1
2

I am currently looking into using NLP based features to build a machine learning classifier for a problem at hand.

I have a collection of 12,000 text documents where each document is labelled into two classes: X and Y. I would like to build an ML classifier to distinguish between these two classes. I would like to in particular use NLP bases features for the ML classifier. Initially, I would like to explore POS tags and grammatical relations(also known as typed dependencies) as features. The text documents are noisy viz. the language is informal (SMS, chat style communication).

Firstly, taking into account that POS Taggers and Typed Dependency Parsers are trained on formal language would it make sense (since my data is noisy) to rely on them to use them as features for my ML classifier?
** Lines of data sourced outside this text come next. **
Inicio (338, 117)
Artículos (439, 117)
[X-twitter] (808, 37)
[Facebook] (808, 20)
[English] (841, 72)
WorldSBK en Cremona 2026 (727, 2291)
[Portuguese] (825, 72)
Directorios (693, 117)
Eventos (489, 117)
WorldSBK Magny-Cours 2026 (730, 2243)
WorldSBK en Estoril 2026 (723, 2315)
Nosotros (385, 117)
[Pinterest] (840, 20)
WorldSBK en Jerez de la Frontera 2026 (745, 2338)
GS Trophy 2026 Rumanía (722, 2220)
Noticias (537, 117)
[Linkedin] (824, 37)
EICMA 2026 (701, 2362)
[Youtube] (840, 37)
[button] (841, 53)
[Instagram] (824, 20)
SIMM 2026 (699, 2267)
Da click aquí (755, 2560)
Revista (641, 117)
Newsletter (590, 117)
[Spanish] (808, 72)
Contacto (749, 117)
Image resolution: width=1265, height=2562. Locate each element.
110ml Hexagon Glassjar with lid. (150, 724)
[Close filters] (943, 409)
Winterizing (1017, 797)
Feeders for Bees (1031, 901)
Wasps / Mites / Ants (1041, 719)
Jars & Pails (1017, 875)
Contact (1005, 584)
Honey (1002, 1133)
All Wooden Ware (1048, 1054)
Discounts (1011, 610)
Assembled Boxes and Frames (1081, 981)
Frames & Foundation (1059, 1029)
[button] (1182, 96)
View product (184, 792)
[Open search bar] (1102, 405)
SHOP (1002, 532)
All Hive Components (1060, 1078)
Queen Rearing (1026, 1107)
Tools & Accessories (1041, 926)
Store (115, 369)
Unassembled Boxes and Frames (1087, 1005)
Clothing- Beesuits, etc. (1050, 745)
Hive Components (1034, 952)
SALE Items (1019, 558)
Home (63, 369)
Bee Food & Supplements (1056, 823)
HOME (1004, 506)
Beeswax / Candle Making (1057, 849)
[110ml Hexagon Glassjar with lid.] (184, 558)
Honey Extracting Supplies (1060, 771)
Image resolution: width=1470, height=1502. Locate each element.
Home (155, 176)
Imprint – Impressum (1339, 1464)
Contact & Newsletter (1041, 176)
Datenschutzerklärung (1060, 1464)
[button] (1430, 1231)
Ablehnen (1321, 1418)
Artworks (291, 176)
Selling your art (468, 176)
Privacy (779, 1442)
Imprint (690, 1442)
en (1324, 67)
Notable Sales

Secondly, assuming I can rely on these tools (this is a more generic question) is there way I can extract the statistically(or other pre-defined parameter) significant POS Tag sequence(s) OR Grammatical Relation/ Typed Dependency sequence(s) from each of the individual classes? Something like a list of Longest Common Subsequence(s) ranked by their order of statistical (or other predefined parameter) significance. I came across Tree Kernels (in addition to String Kernels) as an alternative to LCS.

Your thoughts/opinions on the same ?

PS: Kindly pardon me if my questions sound amateurish.

asked Sep 20 '10 at 06:47

mcenley's gravatar image

mcenley
356243436


4 Answers:

If your classifier is any good (that is, robust) it should be able to deal with feature noise, which is what essentially happens when you try to run NLP tools on informal data. Of course, they might be too noisy and/or irrelevant for your problem, so try many variations of incorporating them.

About your second question, if your classifier is any good (here I mean regularized) it should be able to separate relevant from irrelevant POS n-grams by itself (that is, define a feature for each POS tag n-gram in each document, and let the classifier figure out which are relevant). About the dependency relations, they are harder to incorporate in a classifier. String kernels extend the idea of POS n-grams to arbitrary length, but I'm not a fan of using strict kernel-based methods for this sort of problem since (a) you need to store n² kernel values before starting the optimization (or be ready to compute them over and over again), and this does not sound like a good idea with 12k documents, and (b) it gets hard to mix and match lots of different kernels with hand-crafted features, which is the dominant way to make progress in NLP. For dependency data I'm not sure what is the standard way to use them as features, but you could try using features for subtrees of fixed size (the tree equivalent to ngrams), either considering or ignoring word identity.

answered Sep 20 '10 at 07:19

Alexandre%20Passos's gravatar image

Alexandre Passos ♦
1893744214333

Alexandre, Thanks for the response !

1] I do understand some classifiers are immune to noise but I want to avoid the Garbage in- Garbage out scenario viz. giving incorrect POS tags and grammatical sequences may lead to incorrect results (though classification may work but results won't be generalizable).

2] W.r.t. to POS tags, I want my input feature to be a POS tag sequence (completely complete) of the document (of any length) and hence don't want to restrict their length/size on n. The length of my documents significantly vary and hence, this is one requirement which I may not be able to relax. Even if I am, I would like to pose a generic question (assuming it's not) as to how to incorporate such sequences as "features" in a ML classifier. The number of permutations/combinations of such a sequence would be very huge and hence the traditional method of counting (and incorporating) such occurrences as features would lead to an exponential increase in feature dimension which would lead me to apply a new feature reduction algorithm on the feature space. I would like to avoid that scenario as after the decision boundary is formed by the classifier I would like to know the best POS tag sequences (I want to avoid doing this manually and encode them as features) ranked by their discriminatory power which led to successful classification. Therefore, I thought string kernels would be a nice way forward.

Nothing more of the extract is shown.